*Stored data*
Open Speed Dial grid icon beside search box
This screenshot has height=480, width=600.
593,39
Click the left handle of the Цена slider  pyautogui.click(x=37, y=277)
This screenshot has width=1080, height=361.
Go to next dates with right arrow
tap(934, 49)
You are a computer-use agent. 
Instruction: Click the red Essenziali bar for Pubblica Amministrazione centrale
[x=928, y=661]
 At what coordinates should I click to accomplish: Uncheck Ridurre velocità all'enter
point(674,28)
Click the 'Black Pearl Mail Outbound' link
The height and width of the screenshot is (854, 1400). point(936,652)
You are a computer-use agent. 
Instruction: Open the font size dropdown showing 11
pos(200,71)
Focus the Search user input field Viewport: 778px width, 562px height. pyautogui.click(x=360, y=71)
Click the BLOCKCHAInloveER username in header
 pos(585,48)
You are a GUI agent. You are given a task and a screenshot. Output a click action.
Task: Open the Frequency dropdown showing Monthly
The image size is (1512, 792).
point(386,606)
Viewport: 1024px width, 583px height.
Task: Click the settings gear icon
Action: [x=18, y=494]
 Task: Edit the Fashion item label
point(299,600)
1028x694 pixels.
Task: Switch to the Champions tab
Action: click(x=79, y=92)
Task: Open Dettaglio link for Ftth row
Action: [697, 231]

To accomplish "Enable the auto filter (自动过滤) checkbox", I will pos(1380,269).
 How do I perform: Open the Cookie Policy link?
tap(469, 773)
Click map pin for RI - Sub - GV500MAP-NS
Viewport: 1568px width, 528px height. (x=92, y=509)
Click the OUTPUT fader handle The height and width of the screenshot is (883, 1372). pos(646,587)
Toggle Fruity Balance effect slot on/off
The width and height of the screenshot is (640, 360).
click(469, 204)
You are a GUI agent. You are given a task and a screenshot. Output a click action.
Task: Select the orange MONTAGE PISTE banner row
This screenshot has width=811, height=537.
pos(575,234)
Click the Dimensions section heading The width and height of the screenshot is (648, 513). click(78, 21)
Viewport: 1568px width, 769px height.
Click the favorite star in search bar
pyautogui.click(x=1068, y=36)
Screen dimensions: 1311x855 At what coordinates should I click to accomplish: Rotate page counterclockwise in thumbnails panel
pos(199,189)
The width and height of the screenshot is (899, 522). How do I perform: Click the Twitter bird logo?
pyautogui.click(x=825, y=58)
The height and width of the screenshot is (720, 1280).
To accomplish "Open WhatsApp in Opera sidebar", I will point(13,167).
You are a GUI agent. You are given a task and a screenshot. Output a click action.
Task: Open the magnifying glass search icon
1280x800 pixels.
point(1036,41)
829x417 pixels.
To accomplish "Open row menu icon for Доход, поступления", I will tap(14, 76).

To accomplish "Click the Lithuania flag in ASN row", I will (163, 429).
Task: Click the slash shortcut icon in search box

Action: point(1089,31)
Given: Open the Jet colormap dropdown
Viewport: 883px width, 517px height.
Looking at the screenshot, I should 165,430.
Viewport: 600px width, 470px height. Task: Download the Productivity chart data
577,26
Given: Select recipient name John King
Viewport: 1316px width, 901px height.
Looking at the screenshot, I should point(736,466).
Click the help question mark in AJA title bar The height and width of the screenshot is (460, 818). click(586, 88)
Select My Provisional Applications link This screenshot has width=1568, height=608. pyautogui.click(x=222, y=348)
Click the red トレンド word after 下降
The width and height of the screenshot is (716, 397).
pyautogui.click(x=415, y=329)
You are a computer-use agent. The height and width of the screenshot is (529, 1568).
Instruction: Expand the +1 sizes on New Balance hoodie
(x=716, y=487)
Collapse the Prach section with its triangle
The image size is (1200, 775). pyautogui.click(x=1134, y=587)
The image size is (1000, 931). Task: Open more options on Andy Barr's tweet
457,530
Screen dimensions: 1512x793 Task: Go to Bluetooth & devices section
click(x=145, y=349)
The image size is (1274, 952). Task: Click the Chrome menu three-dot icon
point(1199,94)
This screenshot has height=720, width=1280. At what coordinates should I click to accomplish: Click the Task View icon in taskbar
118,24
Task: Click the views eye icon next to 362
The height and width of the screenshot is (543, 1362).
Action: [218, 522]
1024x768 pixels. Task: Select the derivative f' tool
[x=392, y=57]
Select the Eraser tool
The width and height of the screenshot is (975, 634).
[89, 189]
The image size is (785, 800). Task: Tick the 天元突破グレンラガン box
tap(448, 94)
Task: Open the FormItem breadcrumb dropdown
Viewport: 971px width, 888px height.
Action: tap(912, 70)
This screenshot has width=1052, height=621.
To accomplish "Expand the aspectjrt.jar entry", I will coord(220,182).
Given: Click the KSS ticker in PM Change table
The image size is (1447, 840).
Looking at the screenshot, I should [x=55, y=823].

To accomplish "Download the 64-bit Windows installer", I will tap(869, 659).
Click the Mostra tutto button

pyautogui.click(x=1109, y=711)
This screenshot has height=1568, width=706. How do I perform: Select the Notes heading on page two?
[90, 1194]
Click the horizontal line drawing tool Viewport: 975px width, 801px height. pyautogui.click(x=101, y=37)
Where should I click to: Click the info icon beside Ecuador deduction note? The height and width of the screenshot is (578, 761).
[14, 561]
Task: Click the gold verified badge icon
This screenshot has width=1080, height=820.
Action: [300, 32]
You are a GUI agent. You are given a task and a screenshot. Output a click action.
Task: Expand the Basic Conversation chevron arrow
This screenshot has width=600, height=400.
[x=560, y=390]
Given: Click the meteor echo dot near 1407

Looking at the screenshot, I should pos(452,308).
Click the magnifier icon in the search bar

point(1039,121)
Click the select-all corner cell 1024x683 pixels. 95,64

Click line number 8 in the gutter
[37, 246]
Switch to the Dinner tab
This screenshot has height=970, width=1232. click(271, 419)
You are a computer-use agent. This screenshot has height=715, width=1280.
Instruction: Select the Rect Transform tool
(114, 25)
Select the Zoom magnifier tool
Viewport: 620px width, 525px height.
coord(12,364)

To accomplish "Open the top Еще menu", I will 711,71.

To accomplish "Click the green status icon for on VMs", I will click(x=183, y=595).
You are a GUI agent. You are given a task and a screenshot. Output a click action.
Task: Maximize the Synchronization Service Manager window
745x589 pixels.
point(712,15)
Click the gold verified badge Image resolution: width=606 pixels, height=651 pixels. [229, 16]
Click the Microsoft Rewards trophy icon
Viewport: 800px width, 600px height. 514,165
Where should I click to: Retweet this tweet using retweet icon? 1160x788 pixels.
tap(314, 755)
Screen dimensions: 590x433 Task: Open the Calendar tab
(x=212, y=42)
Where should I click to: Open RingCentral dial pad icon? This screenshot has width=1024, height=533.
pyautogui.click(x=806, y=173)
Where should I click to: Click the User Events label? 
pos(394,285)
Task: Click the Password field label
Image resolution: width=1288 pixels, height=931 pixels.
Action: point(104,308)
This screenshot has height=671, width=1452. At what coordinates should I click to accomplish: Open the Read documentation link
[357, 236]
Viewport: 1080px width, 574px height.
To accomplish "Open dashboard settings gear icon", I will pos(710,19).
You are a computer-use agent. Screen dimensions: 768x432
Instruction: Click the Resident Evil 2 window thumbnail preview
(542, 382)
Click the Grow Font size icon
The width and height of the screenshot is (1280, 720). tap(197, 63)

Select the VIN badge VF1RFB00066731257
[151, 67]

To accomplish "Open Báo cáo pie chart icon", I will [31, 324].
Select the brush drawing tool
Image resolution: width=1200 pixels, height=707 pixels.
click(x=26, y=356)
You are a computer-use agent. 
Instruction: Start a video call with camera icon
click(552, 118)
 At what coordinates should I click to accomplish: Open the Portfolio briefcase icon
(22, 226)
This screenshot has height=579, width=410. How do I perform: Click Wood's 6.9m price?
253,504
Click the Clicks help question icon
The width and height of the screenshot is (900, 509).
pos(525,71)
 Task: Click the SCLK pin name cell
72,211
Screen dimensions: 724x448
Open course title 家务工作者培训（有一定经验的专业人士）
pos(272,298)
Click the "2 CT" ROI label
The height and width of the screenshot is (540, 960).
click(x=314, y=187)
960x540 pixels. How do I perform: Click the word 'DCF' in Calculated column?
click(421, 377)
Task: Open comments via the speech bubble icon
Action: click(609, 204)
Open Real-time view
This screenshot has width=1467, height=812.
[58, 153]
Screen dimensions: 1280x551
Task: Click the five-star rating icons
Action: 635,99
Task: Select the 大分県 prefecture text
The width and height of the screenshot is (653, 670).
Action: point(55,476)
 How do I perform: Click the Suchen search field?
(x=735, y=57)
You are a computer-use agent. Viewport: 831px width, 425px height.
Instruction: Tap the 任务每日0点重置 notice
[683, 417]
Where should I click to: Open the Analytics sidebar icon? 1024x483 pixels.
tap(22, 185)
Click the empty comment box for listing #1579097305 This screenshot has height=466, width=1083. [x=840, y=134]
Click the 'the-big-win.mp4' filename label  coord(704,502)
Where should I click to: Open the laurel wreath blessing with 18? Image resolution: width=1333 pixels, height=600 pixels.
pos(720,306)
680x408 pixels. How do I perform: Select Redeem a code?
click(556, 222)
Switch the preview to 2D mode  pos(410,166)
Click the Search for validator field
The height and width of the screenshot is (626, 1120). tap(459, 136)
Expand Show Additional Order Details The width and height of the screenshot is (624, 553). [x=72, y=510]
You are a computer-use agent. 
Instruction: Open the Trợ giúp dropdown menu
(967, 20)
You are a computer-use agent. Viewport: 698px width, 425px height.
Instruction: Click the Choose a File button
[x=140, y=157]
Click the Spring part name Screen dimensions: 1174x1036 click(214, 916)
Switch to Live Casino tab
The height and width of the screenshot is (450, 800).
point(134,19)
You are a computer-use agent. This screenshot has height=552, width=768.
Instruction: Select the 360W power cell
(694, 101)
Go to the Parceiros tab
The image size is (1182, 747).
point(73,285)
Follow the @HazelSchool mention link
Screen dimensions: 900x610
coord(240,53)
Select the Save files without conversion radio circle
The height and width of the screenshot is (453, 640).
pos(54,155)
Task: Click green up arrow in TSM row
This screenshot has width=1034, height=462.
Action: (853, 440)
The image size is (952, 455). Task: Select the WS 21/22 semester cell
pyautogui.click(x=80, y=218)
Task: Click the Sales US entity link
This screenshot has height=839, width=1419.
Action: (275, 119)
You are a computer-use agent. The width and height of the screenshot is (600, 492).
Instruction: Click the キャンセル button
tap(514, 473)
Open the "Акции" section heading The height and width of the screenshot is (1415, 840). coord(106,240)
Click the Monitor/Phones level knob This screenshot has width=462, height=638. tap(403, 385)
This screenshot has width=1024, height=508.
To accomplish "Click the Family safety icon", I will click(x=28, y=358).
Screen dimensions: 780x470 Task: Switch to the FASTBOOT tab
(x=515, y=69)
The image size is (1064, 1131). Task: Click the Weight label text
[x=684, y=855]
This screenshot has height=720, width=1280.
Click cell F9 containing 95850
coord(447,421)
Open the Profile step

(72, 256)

*TASK DIRECTIONS*
Lines holding "green" in the data above: copy each of them.

*SOLUTION BELOW*
To accomplish "Click the green status icon for on VMs", I will click(x=183, y=595).
Task: Click green up arrow in TSM row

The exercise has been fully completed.